PointT2I: LLM-based text-to-image generation via keypoints
This addresses a specific problem in text-to-image generation for applications requiring precise human pose depiction, representing an incremental advancement by integrating LLMs into existing pipelines.
The paper tackles the challenge of generating images that accurately reflect complex human poses from text prompts by introducing PointT2I, a framework that uses an LLM to generate keypoints and incorporates a feedback system, resulting in improved pose-aligned image generation without fine-tuning.
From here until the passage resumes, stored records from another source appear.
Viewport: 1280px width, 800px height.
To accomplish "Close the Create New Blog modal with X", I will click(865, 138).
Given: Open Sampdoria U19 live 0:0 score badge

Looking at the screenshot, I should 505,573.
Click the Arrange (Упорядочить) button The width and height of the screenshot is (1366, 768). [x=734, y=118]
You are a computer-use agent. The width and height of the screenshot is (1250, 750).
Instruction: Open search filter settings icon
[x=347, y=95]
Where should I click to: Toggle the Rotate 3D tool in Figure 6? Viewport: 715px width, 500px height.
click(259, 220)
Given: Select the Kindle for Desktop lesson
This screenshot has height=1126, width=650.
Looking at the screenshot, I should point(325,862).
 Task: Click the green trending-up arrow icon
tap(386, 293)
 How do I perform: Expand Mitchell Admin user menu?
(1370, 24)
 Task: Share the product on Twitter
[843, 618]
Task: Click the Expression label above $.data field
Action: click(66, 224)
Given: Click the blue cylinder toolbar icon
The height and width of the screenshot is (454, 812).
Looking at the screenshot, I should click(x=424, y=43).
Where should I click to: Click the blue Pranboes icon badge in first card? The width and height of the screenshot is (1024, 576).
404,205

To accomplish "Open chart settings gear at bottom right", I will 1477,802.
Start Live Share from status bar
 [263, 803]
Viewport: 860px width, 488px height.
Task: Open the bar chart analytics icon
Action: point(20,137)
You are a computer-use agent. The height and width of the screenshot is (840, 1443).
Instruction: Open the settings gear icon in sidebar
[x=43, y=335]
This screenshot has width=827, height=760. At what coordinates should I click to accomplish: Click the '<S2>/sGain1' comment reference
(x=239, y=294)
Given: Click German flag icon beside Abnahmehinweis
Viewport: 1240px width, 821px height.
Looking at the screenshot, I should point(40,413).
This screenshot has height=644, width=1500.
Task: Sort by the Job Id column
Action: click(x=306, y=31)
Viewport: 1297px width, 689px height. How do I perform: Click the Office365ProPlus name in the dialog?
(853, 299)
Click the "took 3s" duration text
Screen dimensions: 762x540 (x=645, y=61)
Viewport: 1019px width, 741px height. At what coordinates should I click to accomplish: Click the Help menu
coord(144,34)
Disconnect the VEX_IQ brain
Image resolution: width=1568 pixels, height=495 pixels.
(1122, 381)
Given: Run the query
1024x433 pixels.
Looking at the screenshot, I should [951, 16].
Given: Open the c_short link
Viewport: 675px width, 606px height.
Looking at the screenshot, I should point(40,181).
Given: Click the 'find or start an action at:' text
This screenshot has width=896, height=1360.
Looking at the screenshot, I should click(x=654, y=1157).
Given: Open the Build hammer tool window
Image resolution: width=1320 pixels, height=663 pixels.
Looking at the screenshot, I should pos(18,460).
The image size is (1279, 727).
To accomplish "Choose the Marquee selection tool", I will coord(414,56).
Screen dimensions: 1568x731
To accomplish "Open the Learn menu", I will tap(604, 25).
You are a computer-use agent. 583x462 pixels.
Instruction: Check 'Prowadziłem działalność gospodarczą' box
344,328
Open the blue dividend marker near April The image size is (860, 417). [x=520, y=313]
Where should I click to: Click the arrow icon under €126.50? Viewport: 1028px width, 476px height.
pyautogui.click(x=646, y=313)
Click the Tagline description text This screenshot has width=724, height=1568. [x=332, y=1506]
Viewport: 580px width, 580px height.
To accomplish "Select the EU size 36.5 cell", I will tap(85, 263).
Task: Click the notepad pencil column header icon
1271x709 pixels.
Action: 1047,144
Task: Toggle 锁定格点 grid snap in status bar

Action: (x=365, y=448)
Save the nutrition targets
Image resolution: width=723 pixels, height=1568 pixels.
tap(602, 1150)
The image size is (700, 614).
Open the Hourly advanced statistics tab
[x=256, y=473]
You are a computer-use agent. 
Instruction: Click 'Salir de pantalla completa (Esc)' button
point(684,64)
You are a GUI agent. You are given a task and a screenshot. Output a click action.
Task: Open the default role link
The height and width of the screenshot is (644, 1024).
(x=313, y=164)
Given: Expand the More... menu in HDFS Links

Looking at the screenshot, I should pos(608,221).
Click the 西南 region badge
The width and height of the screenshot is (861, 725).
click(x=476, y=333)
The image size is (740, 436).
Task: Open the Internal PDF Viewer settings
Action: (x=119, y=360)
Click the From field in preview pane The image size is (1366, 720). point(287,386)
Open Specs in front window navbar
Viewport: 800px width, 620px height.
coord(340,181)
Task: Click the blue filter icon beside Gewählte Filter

Text-to-image (T2I) generation model has made significant advancements, resulting in high-quality images aligned with an input prompt. However, despite T2I generation's ability to generate fine-grained images, it still faces challenges in accurately generating images when the input prompt contains complex concepts, especially human pose. In this paper, we propose PointT2I, a framework that effectively generates images that accurately correspond to the human pose described in the prompt by using a large language model (LLM). PointT2I consists of three components: Keypoint generation, Image generation, and Feedback system. The keypoint generation uses an LLM to directly generate keypoints corresponding to a human pose, solely based on the input prompt, without external references. Subsequently, the image generation produces images based on both the text prompt and the generated keypoints to accurately reflect the target pose. To refine the outputs of the preceding stages, we incorporate an LLM-based feedback system that assesses the semantic consistency between the generated contents and the given prompts. Our framework is the first approach to leveraging LLM for keypoints-guided image generation without any fine-tuning, producing accurate pose-aligned images based solely on textual prompts.